Alcide restait immobile : il ne pouvait pas s’opposer au prince. Il regardait sa sœur courir et agiter les bras. Cyrian riait aux éclats alors que la petite fille essayait de récupérer son bien. Elle finit par le rattraper et tira sur son pourpoint, mais le jeune prince, sans le faire exprès, laissa tomber la poupée dont la main se brisa.

Melvina se mit à pleurer à chaudes larmes. Cyrian était trop orgueilleux pour ramasser la poupée et s’excuser. Il haussa les épaules.

— Je t’en ferai racheter une autre…

— Tu ne comprends pas ! Ça ne sera pas la même. Je l’aimais beaucoup…

— Une poupée est une poupée ! objecta-t-il. Elle n’était même pas belle…

Melvina en oublia qu’il était le prince. Elle le poussa. Il en devint rouge de colère et s’apprêtait à répliquer quand Alcide intervint :

— Viens, Melvina !

Alcide ramassa la poupée brisée. Il n’eut pas un regard pour Cyrian. Il se contenta de demander à Melvina de le suivre. Tous deux s’éloignèrent. Cyrian éprouvait des remords pour ce qu’il avait fait, mais il n’aurait jamais consenti à les montrer. Il était le prince ; ils n’étaient que les enfants du premier ministre de son père.

Il resta dans le couloir. Il attendit longtemps qu’Alcide et Melvina revinssent le chercher. Il était sans doute allé trop loin, cette fois-ci, mais il n’avait pas fait exprès de casser ce jouet. Il s’excuserait. Melvina lui pardonnerait sa maladresse. Il n’avait nulle envie de lire dans sa chambre ou de se promener. Comme d’habitude, il s’ennuyait, livré à lui-même dans le château de son père.

On vint enfin le chercher : ce fut une gouvernante qui se présenta. Elle lui dit qu’on l’attendait dans la grande salle du château. À sa grande surprise, de nombreux adultes s’y trouvaient réunis autour d’Archibald de Manfreid. Le jeune prince se rebella aussitôt :

— De quel droit siégez-vous en lieu et place de mon père ?

— Votre père est trop malade pour tenir son rang, jeune Altesse, lui répondit Archibald. Mais votre grand-mère nous envoie des ambassadeurs pour que vous vous rendiez dans ses terres. Depuis la mort de son mari, et parce qu’elle n’avait qu’une fille, votre défunte mère, vous êtes son seul héritier.

L’enfant regarda le ministre :

— Qu’en pense mon père ?

— Il ne s’y oppose pas.

— Me serait-il possible de le voir avant mon départ ?

— Il est en vérité bien faible. Mais… j’y consens.

La gouvernante qui était venue chercher Cyrian le conduisit auprès de son père.

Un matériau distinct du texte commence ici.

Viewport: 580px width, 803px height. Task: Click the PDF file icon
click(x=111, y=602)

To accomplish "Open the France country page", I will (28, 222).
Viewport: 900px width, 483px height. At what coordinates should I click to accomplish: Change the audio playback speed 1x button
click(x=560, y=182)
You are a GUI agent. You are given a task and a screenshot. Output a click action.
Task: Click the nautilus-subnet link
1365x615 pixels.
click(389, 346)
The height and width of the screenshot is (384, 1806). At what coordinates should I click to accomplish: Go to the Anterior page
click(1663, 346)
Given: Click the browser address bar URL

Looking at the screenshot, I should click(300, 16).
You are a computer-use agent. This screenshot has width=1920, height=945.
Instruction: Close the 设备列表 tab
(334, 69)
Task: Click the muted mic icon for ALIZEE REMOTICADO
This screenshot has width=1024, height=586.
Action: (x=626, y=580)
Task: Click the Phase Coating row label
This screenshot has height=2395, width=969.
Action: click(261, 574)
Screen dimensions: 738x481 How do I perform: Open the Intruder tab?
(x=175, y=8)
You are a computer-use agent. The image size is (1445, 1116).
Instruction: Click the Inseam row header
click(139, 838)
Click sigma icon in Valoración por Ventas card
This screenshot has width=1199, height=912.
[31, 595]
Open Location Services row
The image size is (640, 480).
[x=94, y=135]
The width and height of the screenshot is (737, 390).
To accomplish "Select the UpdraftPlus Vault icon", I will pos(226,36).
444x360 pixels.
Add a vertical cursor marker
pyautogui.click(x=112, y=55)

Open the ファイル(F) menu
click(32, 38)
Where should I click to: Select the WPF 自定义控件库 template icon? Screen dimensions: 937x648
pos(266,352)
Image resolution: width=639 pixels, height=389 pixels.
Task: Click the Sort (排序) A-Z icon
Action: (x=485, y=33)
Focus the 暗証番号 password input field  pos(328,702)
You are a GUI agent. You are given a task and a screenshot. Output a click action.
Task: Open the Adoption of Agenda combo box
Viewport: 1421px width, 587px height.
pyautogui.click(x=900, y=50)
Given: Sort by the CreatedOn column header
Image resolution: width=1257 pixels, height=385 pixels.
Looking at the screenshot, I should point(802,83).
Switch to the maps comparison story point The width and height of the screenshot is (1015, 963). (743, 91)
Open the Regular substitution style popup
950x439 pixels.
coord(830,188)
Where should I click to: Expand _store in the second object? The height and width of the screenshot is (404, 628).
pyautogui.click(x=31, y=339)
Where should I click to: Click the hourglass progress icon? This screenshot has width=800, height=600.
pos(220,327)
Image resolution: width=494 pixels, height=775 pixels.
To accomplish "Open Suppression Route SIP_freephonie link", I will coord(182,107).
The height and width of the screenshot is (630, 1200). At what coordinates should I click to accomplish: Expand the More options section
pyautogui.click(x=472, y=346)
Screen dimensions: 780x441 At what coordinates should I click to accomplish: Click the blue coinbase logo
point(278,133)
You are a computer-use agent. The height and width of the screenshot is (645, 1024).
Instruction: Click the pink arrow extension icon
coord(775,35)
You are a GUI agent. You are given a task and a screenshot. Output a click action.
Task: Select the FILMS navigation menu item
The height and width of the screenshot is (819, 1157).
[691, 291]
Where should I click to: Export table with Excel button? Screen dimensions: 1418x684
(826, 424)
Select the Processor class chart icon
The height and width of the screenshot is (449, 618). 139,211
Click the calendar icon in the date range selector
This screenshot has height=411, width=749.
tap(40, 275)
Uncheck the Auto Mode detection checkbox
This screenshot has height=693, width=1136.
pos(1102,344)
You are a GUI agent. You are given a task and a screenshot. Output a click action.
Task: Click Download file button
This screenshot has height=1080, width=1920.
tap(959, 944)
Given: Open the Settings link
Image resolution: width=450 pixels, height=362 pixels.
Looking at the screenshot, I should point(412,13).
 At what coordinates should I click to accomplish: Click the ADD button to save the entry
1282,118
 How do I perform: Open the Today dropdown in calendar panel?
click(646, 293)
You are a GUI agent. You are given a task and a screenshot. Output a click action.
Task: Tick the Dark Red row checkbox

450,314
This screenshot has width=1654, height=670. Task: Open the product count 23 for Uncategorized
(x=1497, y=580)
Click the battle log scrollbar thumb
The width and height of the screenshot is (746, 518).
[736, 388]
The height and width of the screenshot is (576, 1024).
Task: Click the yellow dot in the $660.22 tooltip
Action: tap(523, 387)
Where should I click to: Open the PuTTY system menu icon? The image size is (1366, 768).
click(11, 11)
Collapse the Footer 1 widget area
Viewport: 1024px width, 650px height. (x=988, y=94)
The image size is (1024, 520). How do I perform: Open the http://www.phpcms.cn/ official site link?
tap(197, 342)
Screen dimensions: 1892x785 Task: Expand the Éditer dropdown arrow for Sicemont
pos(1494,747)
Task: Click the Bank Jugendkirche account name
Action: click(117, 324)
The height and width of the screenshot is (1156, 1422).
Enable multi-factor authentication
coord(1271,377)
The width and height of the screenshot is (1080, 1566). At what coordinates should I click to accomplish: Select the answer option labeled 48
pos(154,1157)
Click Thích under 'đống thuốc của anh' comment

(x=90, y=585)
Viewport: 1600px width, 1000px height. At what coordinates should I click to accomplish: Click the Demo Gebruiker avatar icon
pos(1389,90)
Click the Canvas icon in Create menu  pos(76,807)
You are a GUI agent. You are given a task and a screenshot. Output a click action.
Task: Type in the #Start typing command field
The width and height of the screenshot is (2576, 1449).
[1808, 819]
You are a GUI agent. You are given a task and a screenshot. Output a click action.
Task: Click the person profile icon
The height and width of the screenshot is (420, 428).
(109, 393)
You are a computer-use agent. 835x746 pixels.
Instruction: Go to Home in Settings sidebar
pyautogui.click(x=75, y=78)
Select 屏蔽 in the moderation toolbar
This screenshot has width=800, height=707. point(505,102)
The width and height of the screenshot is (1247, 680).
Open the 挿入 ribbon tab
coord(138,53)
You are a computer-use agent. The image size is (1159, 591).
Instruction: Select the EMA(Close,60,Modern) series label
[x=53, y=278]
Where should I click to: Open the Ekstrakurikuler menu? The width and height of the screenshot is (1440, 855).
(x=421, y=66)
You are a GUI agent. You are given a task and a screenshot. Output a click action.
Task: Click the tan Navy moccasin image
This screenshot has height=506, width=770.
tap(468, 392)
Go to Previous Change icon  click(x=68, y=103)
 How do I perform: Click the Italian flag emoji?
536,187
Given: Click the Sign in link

Celui-ci, alité, ne bougea même pas la tête à son approche. L’enfant s’agenouilla et lui demanda :

— Père, vous qui n’avez jamais voulu que je quitte ce château, voulez-vous vraiment que j’accomplisse un long et périlleux voyage pour rejoindre le royaume de mes grands-parents ?

Le roi ne répondit pas. Cyrian attendit. Son père finit par lui murmurer :

— Un jour… l’amour sauvera le royaume.

Puis ce fut à nouveau le silence. On vint chercher Cyrian pour l’amener aux chevaliers qui allaient l’escorter. Le royaume de Vangles sur lequel régnaient ses grands-parents était au nord et à de longues heures de route de la capitale de Mylvade.